Since then, a few generations in India have grown up hearing rumours that Marconi had somehow made use of Jagadish Chandra Bose's ideas to construct his device for wireless communication. There was a hint of foul play. The rumours almost attained the status of folklore amongst students of science in eastern and northern India, suggesting that Bose was denied proper recognition by the western world in an unjust manner. One variation of this lore is set in the early twentieth century in London. Bose, on an excursion to the capital of the United Kingdom from Calcutta, finds that a man has stolen his notes from his hotel room under the guise of paying the scientist a visit.

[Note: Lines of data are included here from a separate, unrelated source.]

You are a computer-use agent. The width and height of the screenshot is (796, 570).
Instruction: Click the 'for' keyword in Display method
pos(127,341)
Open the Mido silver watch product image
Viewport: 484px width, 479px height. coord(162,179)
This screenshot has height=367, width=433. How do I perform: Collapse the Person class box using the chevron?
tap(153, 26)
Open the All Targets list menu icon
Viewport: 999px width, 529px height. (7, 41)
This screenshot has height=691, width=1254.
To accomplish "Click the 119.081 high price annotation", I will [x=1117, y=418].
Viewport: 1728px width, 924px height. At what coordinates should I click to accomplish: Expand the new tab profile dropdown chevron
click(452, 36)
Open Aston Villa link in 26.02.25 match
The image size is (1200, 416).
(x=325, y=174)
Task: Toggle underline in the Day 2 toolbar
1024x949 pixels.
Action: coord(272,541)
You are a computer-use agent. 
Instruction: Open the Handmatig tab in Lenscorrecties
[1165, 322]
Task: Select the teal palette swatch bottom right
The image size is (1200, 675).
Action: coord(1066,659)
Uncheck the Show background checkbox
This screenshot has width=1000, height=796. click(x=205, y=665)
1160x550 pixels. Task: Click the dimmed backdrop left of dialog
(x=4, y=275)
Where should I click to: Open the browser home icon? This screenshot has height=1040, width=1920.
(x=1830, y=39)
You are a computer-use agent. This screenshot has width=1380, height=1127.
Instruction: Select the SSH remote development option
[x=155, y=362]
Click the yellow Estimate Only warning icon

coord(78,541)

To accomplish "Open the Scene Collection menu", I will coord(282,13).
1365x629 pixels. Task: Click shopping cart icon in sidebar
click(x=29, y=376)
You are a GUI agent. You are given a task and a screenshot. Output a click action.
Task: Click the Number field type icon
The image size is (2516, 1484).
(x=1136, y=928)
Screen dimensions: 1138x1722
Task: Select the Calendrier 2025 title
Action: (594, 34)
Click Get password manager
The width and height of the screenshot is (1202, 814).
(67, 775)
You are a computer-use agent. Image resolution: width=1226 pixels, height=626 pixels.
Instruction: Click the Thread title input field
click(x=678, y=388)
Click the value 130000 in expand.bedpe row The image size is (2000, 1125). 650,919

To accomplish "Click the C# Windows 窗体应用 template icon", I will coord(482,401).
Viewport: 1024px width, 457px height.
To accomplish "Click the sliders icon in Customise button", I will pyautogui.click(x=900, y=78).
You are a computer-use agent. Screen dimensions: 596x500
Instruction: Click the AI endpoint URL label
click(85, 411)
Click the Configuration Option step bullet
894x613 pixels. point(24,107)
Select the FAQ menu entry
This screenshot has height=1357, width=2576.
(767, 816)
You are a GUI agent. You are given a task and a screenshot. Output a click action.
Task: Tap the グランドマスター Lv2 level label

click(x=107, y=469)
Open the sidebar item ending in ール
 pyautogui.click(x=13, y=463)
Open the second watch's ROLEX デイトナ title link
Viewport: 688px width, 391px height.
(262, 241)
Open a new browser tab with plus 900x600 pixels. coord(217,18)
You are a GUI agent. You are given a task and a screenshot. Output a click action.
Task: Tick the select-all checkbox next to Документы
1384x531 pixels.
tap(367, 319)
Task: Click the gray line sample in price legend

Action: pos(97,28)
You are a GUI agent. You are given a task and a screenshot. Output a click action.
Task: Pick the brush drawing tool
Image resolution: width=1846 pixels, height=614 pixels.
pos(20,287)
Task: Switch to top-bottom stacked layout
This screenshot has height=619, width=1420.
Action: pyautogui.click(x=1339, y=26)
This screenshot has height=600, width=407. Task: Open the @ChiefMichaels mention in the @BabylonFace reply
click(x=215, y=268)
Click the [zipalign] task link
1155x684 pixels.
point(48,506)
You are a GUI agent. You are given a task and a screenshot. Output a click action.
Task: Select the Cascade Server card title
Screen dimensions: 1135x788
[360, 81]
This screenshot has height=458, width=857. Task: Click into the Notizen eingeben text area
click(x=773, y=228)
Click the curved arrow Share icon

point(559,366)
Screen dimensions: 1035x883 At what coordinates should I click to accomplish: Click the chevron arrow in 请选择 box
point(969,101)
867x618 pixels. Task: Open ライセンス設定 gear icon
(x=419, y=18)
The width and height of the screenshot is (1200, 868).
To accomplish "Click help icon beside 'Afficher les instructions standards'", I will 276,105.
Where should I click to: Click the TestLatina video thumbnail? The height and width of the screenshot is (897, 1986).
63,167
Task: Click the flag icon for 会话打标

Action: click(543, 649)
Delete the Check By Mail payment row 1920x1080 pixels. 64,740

During the Victorian era, Calcutta was the capital of British India, and London the capital of the worldwide British empire at its pinnacle. At this time, Bose faced discrimination on the grounds of his race and nationality and was denied a fair salary on his appointment as a college professor in Calcutta. Clearly, the life of a native scholar working under British rule was difficult. It is, therefore, natural to suspect that race and colonial prejudice might have interfered with a fair assessment of his research contributions as well.
There was another complicating factor that played a role in his delayed recognition as a scientist par excellence-his refusal to accept hard and fast subject boundaries. He was a physicist, but he started researching physiology in all earnest, applying the tools of physics to that subject, to the chagrin of many. Physiologists, in general, did not approve of a physicist transgressing into their field of study. His troubles began when he started comparing the response of living tissues and non-living matter, thereby antagonizing some of the eminent plant and animal physiologists of the time. He refers to these acts of his own as breaching the 'etiquette of a caste system" that seemed to prevail among the scientists of the era. Within a few years, he produced startling results. Using his own invention, an instrument called the crescograph, he made plant growth visible to the naked eye. His other remarkable achievement was proving that plants were sensitive beings.
On occasions, at the end of a lecture or seminar, he expressed a profound philosophical belief in the unity of existence among all matter, living and non-living, which seemed far-fetched. But his published research papers and books were all matter of fact and never contained such flourish. His inventions, experiments, and discoveries, both in physics and plant physiology, stood repeated tests flawlessly. Yet the picture is not one of unmixed deprivation and suppression-a significant section of the scholars, academicians, scientists, press, administrators, and policy makers of the ruling nation tried to give him due recognition, but their efforts were thwarted by another group, in which some were motivated by pique, some by a combination of business interests and prejudice, and some, perhaps, by imperial policy.
There is a popular misconception, even in Indian academic circles, that Bose's contribution is not so much to the science of wireless communication, but to the production and study of millimetre waves, which are today also called microwaves, a subcategory of radio waves. He did develop a device to produce millimetre waves, but studying them was not his purpose per se, nor was wireless communication.